* Task brief
Count the lines below that contain the string "pixels", with case counting, and give only the number.

* Entries supplied
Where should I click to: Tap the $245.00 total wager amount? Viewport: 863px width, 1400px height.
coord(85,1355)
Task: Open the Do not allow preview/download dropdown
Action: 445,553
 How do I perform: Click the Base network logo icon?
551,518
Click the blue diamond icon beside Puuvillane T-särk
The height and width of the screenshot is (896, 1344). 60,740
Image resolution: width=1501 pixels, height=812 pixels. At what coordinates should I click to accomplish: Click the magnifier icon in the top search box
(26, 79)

...

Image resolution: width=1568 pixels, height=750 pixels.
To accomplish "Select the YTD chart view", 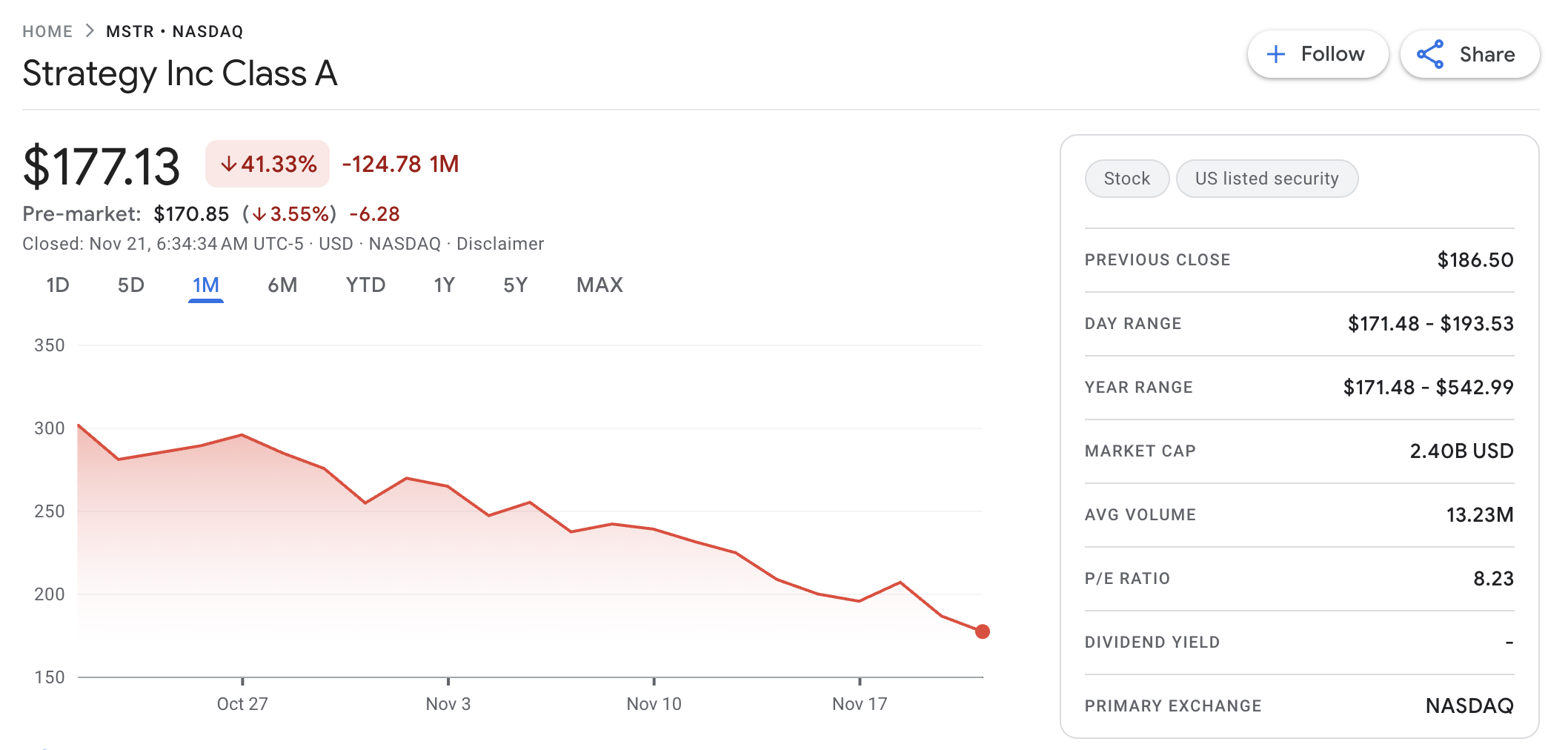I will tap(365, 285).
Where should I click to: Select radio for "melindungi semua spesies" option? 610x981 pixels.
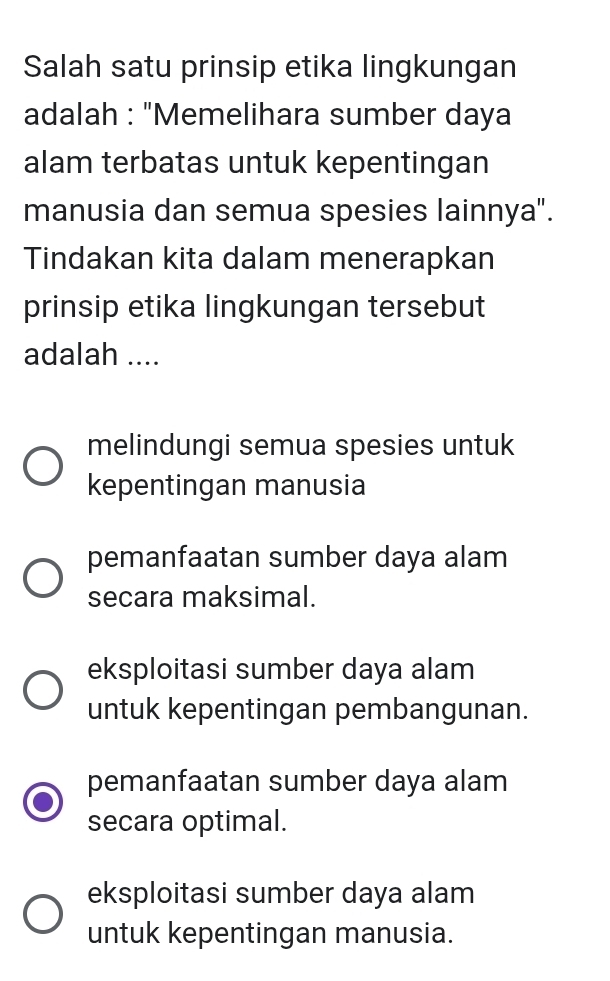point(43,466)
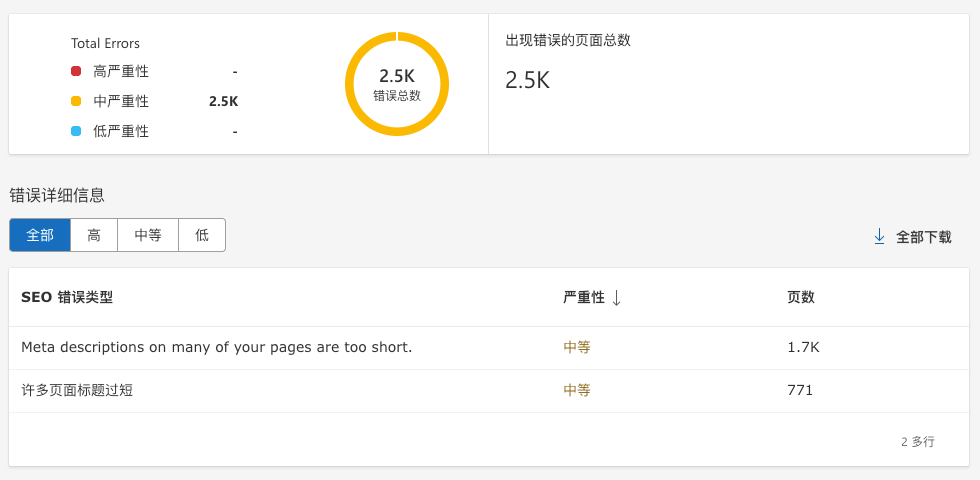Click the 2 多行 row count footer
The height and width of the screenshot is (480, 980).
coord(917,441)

* Reply
3